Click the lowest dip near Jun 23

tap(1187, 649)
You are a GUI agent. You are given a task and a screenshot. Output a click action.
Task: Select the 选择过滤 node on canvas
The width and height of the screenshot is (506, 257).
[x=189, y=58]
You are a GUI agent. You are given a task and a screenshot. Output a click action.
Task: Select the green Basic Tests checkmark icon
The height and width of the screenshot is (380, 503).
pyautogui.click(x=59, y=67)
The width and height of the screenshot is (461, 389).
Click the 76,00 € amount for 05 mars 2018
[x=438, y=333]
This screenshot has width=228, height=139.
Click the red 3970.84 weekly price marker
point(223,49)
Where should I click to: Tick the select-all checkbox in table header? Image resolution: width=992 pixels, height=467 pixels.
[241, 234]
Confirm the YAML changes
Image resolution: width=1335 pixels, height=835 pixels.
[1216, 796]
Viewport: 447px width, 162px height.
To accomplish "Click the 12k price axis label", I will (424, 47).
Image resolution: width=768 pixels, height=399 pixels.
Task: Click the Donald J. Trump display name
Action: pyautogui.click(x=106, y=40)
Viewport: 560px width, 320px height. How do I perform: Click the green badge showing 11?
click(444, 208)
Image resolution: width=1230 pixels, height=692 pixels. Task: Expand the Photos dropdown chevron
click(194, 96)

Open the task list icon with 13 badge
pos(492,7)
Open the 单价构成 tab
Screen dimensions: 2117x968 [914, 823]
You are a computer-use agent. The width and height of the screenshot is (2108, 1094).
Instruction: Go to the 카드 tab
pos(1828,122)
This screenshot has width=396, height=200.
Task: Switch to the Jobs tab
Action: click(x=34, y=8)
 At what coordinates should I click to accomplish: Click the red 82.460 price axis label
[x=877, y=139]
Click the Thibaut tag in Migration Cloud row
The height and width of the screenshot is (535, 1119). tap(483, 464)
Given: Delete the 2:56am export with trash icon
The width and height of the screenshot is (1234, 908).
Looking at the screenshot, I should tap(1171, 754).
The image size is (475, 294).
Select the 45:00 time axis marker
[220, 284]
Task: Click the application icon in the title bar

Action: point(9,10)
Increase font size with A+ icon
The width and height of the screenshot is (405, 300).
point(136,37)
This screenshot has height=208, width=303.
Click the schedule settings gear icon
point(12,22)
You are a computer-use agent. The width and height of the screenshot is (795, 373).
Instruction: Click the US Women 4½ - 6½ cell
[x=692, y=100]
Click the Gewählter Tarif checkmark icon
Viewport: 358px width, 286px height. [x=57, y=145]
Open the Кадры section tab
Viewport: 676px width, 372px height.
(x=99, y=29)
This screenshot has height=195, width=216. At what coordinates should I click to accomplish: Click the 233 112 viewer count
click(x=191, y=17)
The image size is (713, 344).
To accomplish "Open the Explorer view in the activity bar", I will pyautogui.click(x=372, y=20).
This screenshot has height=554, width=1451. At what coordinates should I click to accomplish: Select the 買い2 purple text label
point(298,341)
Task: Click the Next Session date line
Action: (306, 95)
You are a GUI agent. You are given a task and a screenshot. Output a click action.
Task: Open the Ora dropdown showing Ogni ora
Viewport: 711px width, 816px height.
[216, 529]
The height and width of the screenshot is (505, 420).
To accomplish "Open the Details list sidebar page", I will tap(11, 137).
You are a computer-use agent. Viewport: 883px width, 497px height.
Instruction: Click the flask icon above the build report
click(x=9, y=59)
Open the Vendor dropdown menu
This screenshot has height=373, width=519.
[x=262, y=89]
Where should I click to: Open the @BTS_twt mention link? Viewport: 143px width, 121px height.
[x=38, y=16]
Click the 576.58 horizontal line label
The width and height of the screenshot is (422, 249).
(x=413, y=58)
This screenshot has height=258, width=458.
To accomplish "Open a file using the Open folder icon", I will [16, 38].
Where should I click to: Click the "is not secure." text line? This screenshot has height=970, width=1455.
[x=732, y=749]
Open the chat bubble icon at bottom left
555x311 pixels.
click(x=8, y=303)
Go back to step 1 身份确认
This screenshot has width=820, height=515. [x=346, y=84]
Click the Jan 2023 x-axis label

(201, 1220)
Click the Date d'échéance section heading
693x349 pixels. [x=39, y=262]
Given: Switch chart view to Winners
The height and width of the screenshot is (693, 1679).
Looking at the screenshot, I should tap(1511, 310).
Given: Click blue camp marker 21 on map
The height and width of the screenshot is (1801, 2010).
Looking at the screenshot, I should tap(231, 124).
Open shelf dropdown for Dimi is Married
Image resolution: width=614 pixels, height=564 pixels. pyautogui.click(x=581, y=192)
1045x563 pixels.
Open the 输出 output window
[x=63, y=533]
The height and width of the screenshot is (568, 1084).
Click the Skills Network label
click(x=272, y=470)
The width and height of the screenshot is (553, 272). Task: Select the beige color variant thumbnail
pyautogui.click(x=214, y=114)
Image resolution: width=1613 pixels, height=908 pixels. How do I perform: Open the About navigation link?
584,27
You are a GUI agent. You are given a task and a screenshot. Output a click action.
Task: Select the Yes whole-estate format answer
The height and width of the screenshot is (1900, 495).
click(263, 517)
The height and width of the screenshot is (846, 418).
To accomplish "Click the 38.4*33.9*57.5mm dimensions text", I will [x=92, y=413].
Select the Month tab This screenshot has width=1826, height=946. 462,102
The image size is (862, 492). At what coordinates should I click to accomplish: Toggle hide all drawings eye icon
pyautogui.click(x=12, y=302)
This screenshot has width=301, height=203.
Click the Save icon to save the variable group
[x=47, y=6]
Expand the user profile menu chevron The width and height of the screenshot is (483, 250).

◆ **Exercise aim**:
Rewrite all of the data above as a numbered list, leaving out the blank lines.

◆ **Result below**:
1. Click the lowest dip near Jun 23
2. tap(1187, 649)
3. You are a GUI agent. You are given a task and a screenshot. Output a click action.
4. Task: Select the 选择过滤 node on canvas
5. The width and height of the screenshot is (506, 257).
6. [x=189, y=58]
7. You are a GUI agent. You are given a task and a screenshot. Output a click action.
8. Task: Select the green Basic Tests checkmark icon
9. The height and width of the screenshot is (380, 503).
10. pyautogui.click(x=59, y=67)
11. The width and height of the screenshot is (461, 389).
12. Click the 76,00 € amount for 05 mars 2018
13. [x=438, y=333]
14. This screenshot has width=228, height=139.
15. Click the red 3970.84 weekly price marker
16. point(223,49)
17. Where should I click to: Tick the select-all checkbox in table header? Image resolution: width=992 pixels, height=467 pixels.
18. [241, 234]
19. Confirm the YAML changes
20. Image resolution: width=1335 pixels, height=835 pixels.
21. [1216, 796]
22. Viewport: 447px width, 162px height.
23. To accomplish "Click the 12k price axis label", I will (424, 47).
24. Image resolution: width=768 pixels, height=399 pixels.
25. Task: Click the Donald J. Trump display name
26. Action: pyautogui.click(x=106, y=40)
27. Viewport: 560px width, 320px height. How do I perform: Click the green badge showing 11?
28. click(444, 208)
29. Image resolution: width=1230 pixels, height=692 pixels. Task: Expand the Photos dropdown chevron
30. click(194, 96)
31. Open the task list icon with 13 badge
32. pos(492,7)
33. Open the 单价构成 tab
34. Screen dimensions: 2117x968 [914, 823]
35. You are a computer-use agent. The width and height of the screenshot is (2108, 1094).
36. Instruction: Go to the 카드 tab
37. pos(1828,122)
38. This screenshot has width=396, height=200.
39. Task: Switch to the Jobs tab
40. Action: click(x=34, y=8)
41.  At what coordinates should I click to accomplish: Click the red 82.460 price axis label
42. [x=877, y=139]
43. Click the Thibaut tag in Migration Cloud row
44. The height and width of the screenshot is (535, 1119). tap(483, 464)
45. Given: Delete the 2:56am export with trash icon
46. The width and height of the screenshot is (1234, 908).
47. Looking at the screenshot, I should tap(1171, 754).
48. The image size is (475, 294).
49. Select the 45:00 time axis marker
50. [220, 284]
51. Task: Click the application icon in the title bar
52. Action: point(9,10)
53. Increase font size with A+ icon
54. The width and height of the screenshot is (405, 300).
55. point(136,37)
56. This screenshot has height=208, width=303.
57. Click the schedule settings gear icon
58. point(12,22)
59. You are a computer-use agent. The width and height of the screenshot is (795, 373).
60. Instruction: Click the US Women 4½ - 6½ cell
61. [x=692, y=100]
62. Click the Gewählter Tarif checkmark icon
63. Viewport: 358px width, 286px height. [x=57, y=145]
64. Open the Кадры section tab
65. Viewport: 676px width, 372px height.
66. (x=99, y=29)
67. This screenshot has height=195, width=216. At what coordinates should I click to accomplish: Click the 233 112 viewer count
68. click(x=191, y=17)
69. The image size is (713, 344).
70. To accomplish "Open the Explorer view in the activity bar", I will pyautogui.click(x=372, y=20).
71. This screenshot has height=554, width=1451. At what coordinates should I click to accomplish: Select the 買い2 purple text label
72. point(298,341)
73. Task: Click the Next Session date line
74. Action: (306, 95)
75. You are a GUI agent. You are given a task and a screenshot. Output a click action.
76. Task: Open the Ora dropdown showing Ogni ora
77. Viewport: 711px width, 816px height.
78. [216, 529]
79. The height and width of the screenshot is (505, 420).
80. To accomplish "Open the Details list sidebar page", I will tap(11, 137).
81. You are a computer-use agent. Viewport: 883px width, 497px height.
82. Instruction: Click the flask icon above the build report
83. click(x=9, y=59)
84. Open the Vendor dropdown menu
85. This screenshot has height=373, width=519.
86. [x=262, y=89]
87. Where should I click to: Open the @BTS_twt mention link? Viewport: 143px width, 121px height.
88. [x=38, y=16]
89. Click the 576.58 horizontal line label
90. The width and height of the screenshot is (422, 249).
91. (x=413, y=58)
92. This screenshot has height=258, width=458.
93. To accomplish "Open a file using the Open folder icon", I will [16, 38].
94. Where should I click to: Click the "is not secure." text line? This screenshot has height=970, width=1455.
95. [x=732, y=749]
96. Open the chat bubble icon at bottom left
97. 555x311 pixels.
98. click(x=8, y=303)
99. Go back to step 1 身份确认
100. This screenshot has width=820, height=515. [x=346, y=84]
101. Click the Jan 2023 x-axis label
102. (201, 1220)
103. Click the Date d'échéance section heading
104. 693x349 pixels. [x=39, y=262]
105. Given: Switch chart view to Winners
106. The height and width of the screenshot is (693, 1679).
107. Looking at the screenshot, I should tap(1511, 310).
108. Given: Click blue camp marker 21 on map
109. The height and width of the screenshot is (1801, 2010).
110. Looking at the screenshot, I should tap(231, 124).
111. Open shelf dropdown for Dimi is Married
112. Image resolution: width=614 pixels, height=564 pixels. pyautogui.click(x=581, y=192)
113. 1045x563 pixels.
114. Open the 输出 output window
115. [x=63, y=533]
116. The height and width of the screenshot is (568, 1084).
117. Click the Skills Network label
118. click(x=272, y=470)
119. The width and height of the screenshot is (553, 272). Task: Select the beige color variant thumbnail
120. pyautogui.click(x=214, y=114)
121. Image resolution: width=1613 pixels, height=908 pixels. How do I perform: Open the About navigation link?
122. 584,27
123. You are a GUI agent. You are given a task and a screenshot. Output a click action.
124. Task: Select the Yes whole-estate format answer
125. The height and width of the screenshot is (1900, 495).
126. click(263, 517)
127. The height and width of the screenshot is (846, 418).
128. To accomplish "Click the 38.4*33.9*57.5mm dimensions text", I will [x=92, y=413].
129. Select the Month tab This screenshot has width=1826, height=946. 462,102
130. The image size is (862, 492). At what coordinates should I click to accomplish: Toggle hide all drawings eye icon
131. pyautogui.click(x=12, y=302)
132. This screenshot has width=301, height=203.
133. Click the Save icon to save the variable group
134. [x=47, y=6]
135. Expand the user profile menu chevron The width and height of the screenshot is (483, 250).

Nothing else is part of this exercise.